I just bought a Milwaukee Deep Cut band saw. A hinged stand is available. I would like to mount this upright on a bench. I don't need to to rotate the saw. Just want it upright
with the steady rest above the lower wheel. Any ideas how to make a mount to do this?


----------



## Madman (Jan 5, 2008)

Off the top of my head I would say the simplest, not the least expensive, would be to purchase the stand and use the arm that holds the saw, mounting it on your own table. Otherwise you could come have to make a clamp that fit the saw contours and mount it on your own table.


----------



## Semper Vaporo (Jan 2, 2008)

I have the Micro Mark version of this saw (I think) and I think I would have to have the arms of Popeye and the back of Atlas to hold it up and do much cutting "Hand held"!

I have the hinged stand and it makes it much easier to operate, but the vice on the stand to hold the stock is WAY TOO far away from the path of the blade to cut any short pieces of stock (I think the stock has to be at least 8 to 10 inches into the vice to be held secure enough to cut a sliver off the end! i.e.: if you have a six inch long bar you want to cut in two, forget it!).

I, too, have considered a method of mounting the saw vertically but have not persued it yet. The hinged stand will not allow the machine to rotate high enough to make the blade vertical.

I think one would need to make a "stand" that has a flat spot matching the size, shape and screw hole configuration of the hinged stand connection point, yet oriented such as to hold the saw vertical. The "D" handle that came with mine (as the add-on to make it portable) attaches at the same place as the hinge, so I assume you could use that point as the attachment point too. Then, off of that part of the stand, have an arm to hold the "table" up to (and around) the blade position. 

I see this as some serious structural work.

There would also be a need to alter the AC Power switching such to put the On/Off switch in an easier position for running it (it would be quite an arm twister to reach to the top to pull the trigger!).

If you come up with something... post it here! (Please!







)


----------



## chrisb (Jan 3, 2008)

I found a thing on the new called vertikut. if you google it, it should come up. I think the hindge stand orients the saw upside down so the steady rest would above the work.


----------



## Semper Vaporo (Jan 2, 2008)

Posted By chrisb on 11 Aug 2009 05:25 AM 
I found a thing on the new called vertikut. if you google it, it should come up. I think the hindge stand orients the saw upside down so the steady rest would above the work. 

Yeowch! For all the cogitatin' on this I have done, that never crossed my mind! It would be upsidedown! 
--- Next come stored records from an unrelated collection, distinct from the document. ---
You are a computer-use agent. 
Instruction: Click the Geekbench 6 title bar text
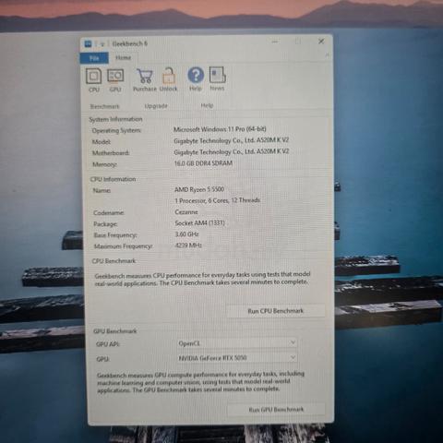(x=130, y=43)
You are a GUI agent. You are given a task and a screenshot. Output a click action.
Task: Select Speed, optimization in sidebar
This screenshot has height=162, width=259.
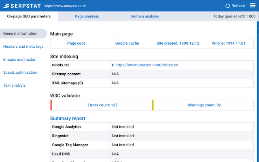pyautogui.click(x=20, y=72)
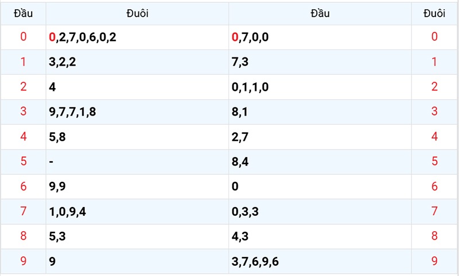459x276 pixels.
Task: Click red number 9 in right Đuôi column
Action: point(434,261)
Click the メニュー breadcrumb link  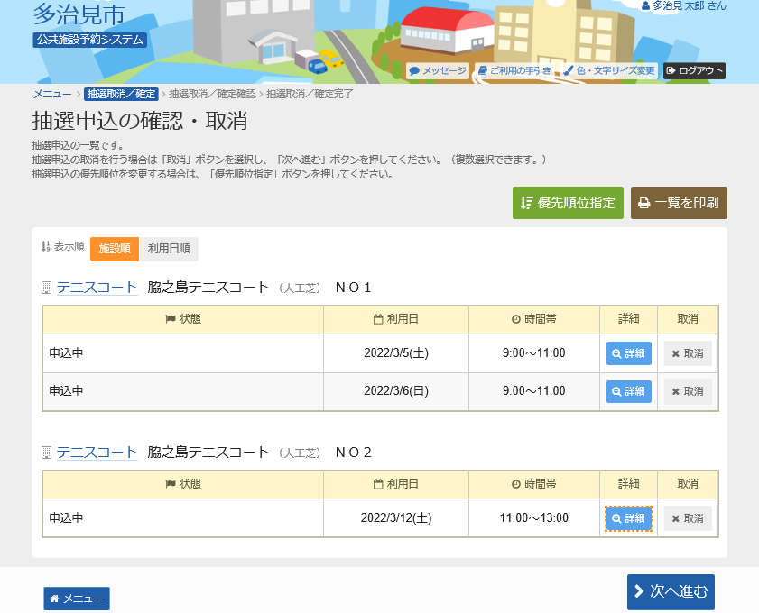(x=52, y=94)
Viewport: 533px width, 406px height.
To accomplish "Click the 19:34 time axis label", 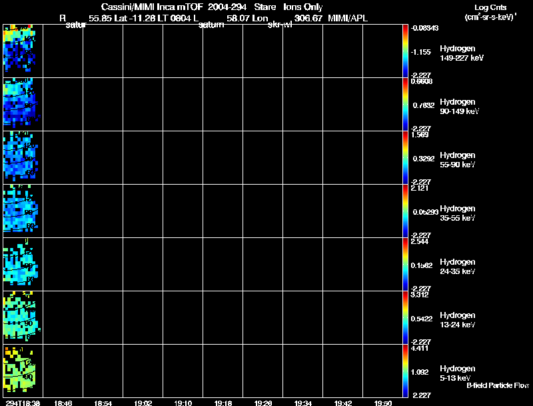I will click(x=303, y=403).
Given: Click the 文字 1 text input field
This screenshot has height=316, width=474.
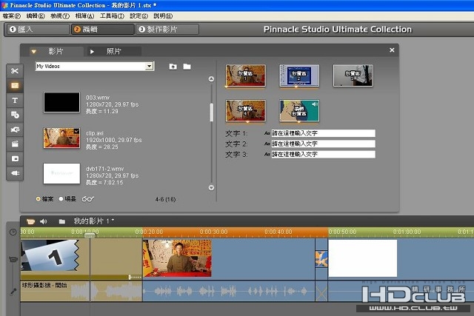Looking at the screenshot, I should 323,133.
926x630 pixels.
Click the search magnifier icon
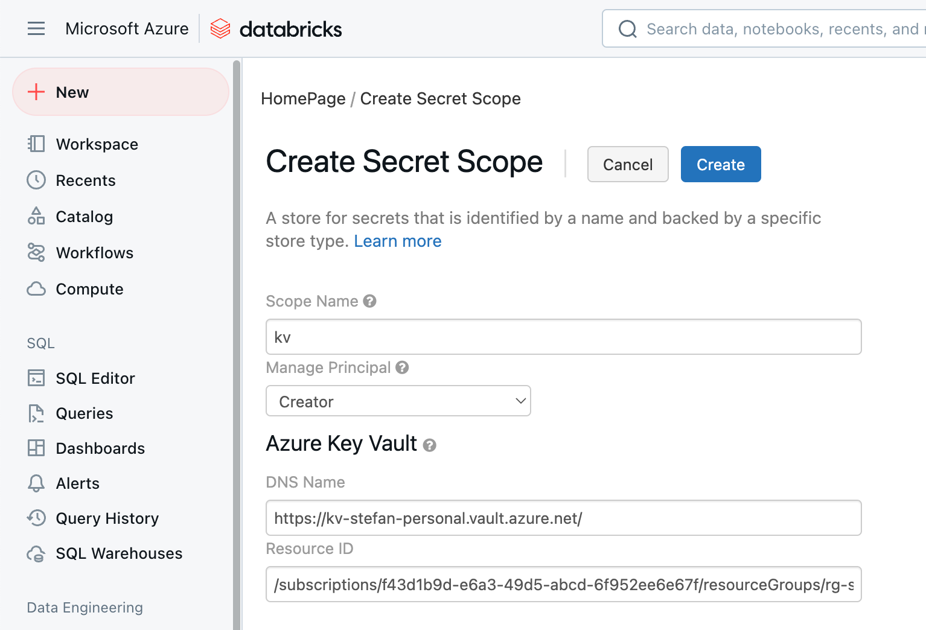point(628,29)
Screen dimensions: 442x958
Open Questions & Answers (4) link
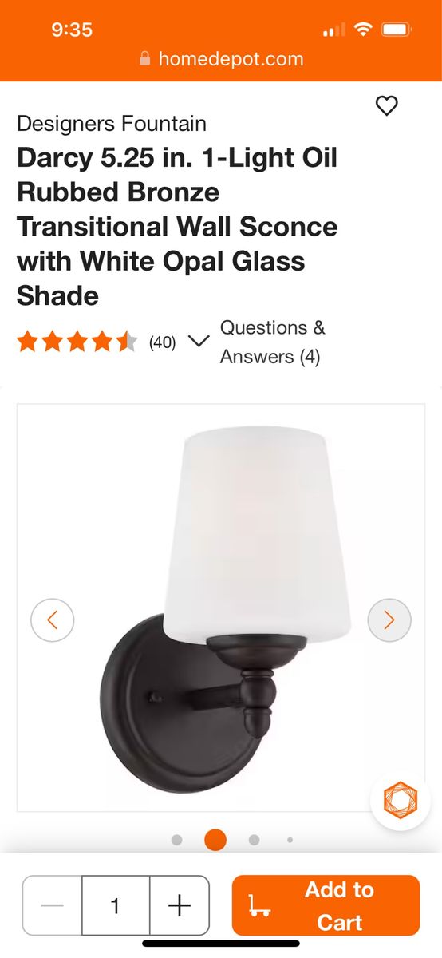coord(273,342)
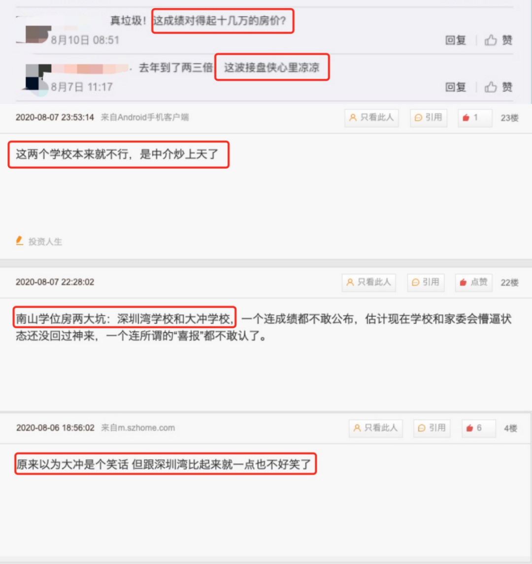This screenshot has height=564, width=532.
Task: Click the 4楼 floor label
Action: point(511,428)
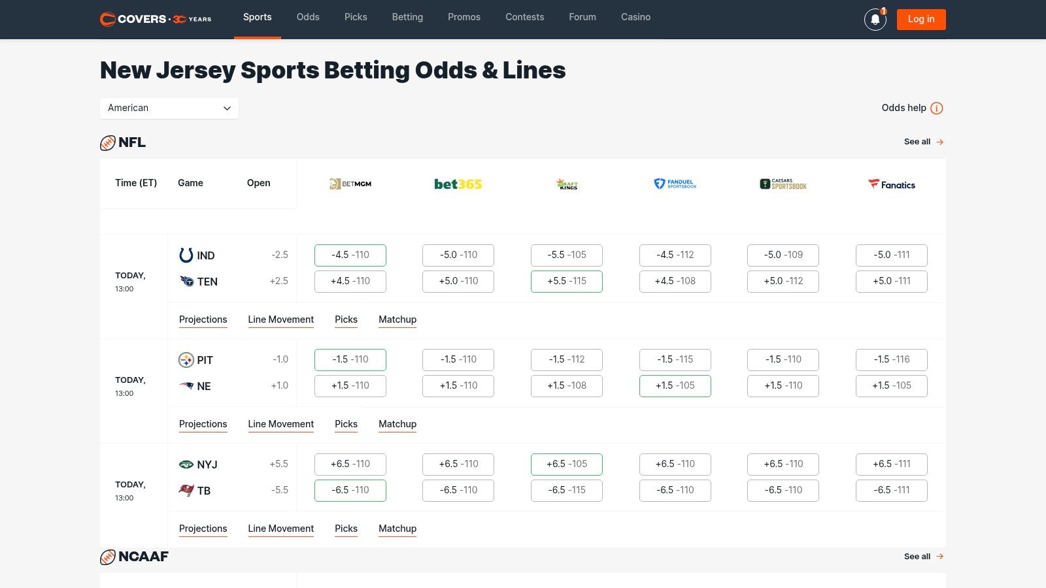Click the notification bell icon

point(875,20)
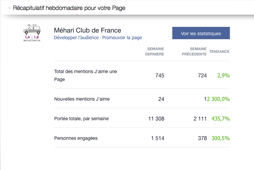This screenshot has width=254, height=170.
Task: Click the 2,9% trend value
Action: (223, 75)
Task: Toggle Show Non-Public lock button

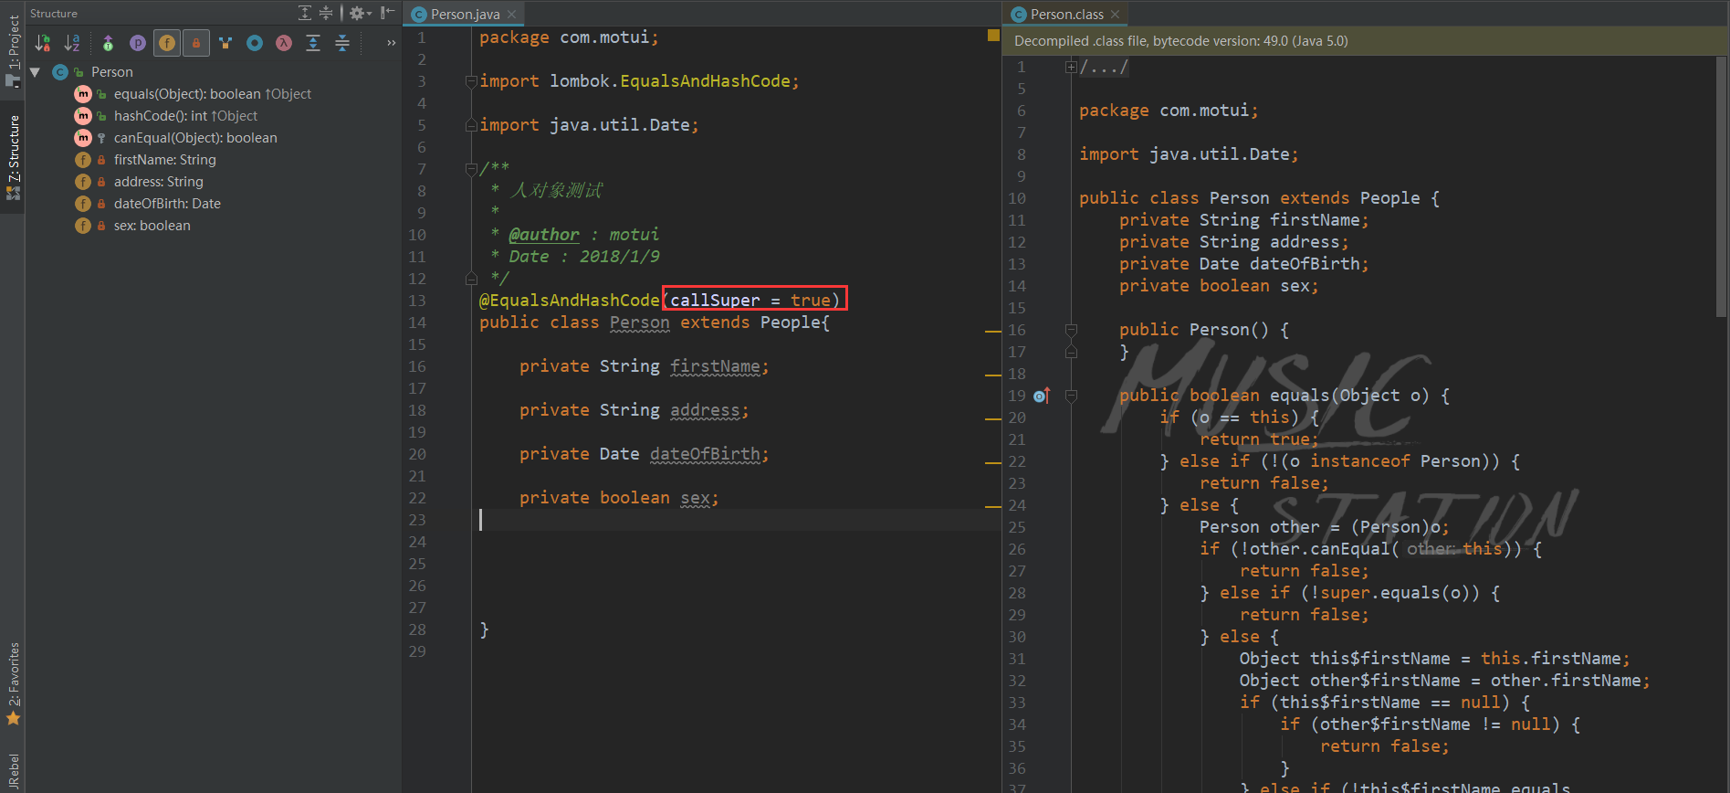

(When you search for "vertikut" make sure you spell it with a "k", otherwise you won't find anything worthwhile!)


----------



## Les (Feb 11, 2008)

Semper,

The electrical switch is easy: get a double junction box and mount a switch and a set of receptacles in it. Wire appropriately so one female plug is always hot, the other is switched. Make the cord long enough to plug into the nearest outlet. Into the one you just made, plug the saw with the saw's power switch on. To control saw, just flip 'wall' switch in junc box. The other receptacle that is wired 'always hot' will give you a handy source to plug in the light or a vacuum.

If you guys do this, may I suggest you include a means to keep that saw from dumping forward before you're ready for it?









Les


----------